(MADAME CONNERIE) A SWAMPLAND TALE OF SCENT AND SECRET
MADAME CONNERIE’S VISION: THE WORLDWIDE WEB
I’ve often wondered, as any journalist worth their salt has done, what psychics dream about. In the case of Madame Connerie, it involves becoming a cosmic spider, specifically one with “a magnificent violet and gold mottled abdomen.”
In this many-eyed gracile form she hangs on a vast, seemingly infinite network of webs. She’s dreamt of this place countless times since she was a little girl.
The webs are strung with twinkling beads of dew, each a coalesced world trapped within its own crystal ball.
What’s the nature of the ephemera caught in her dreamcatcher? Is it a condensing psychic mist from the collective subconscious? How symbolic, or literal, is this recurring image? Why does she like to envision herself as an ambush predator?

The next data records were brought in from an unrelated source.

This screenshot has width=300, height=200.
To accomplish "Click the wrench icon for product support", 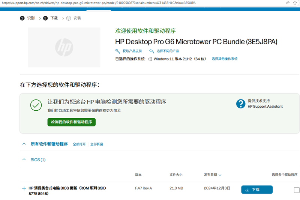I will (x=118, y=51).
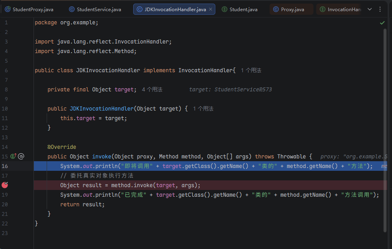
Task: Click the usages hint beside the constructor
Action: coord(203,109)
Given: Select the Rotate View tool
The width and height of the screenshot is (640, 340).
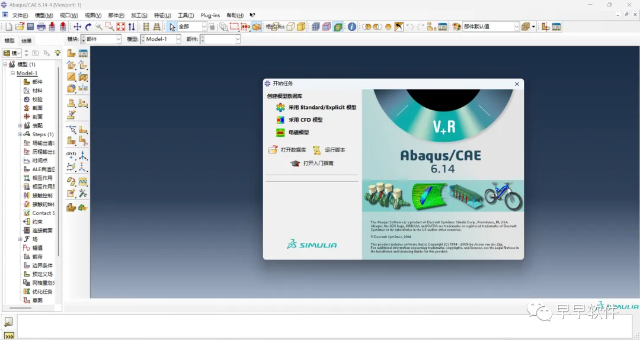Looking at the screenshot, I should [88, 27].
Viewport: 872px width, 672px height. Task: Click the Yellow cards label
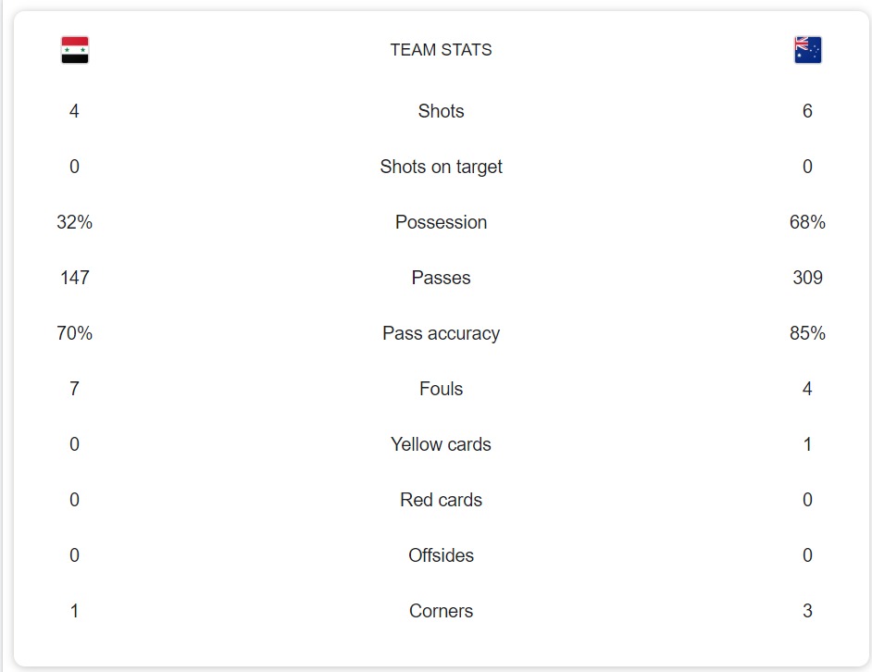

The Madame scoffed at these and similar questions, waving them off as she continued to describe her bizarre vision to me (she made clear it was a true vision, and no mere dream.)
“I felt a struggling, wriggling sensation. Vibrations, you know, a disturbance — southeast. The wobbles entered my steady claw and shook my entire being.
MADAME CONNERIE’S VISION: THE WORLDWIDE WEB
A stabilizing stretch of the limbs, and I was off to investigate its source.
This place is–usually–complete tranquility. I can roam at my leisure, or hang with the coalesced fates in silent meditation. So rarely does one demand to be observed in this way, or otherwise make its discomfort so apparent.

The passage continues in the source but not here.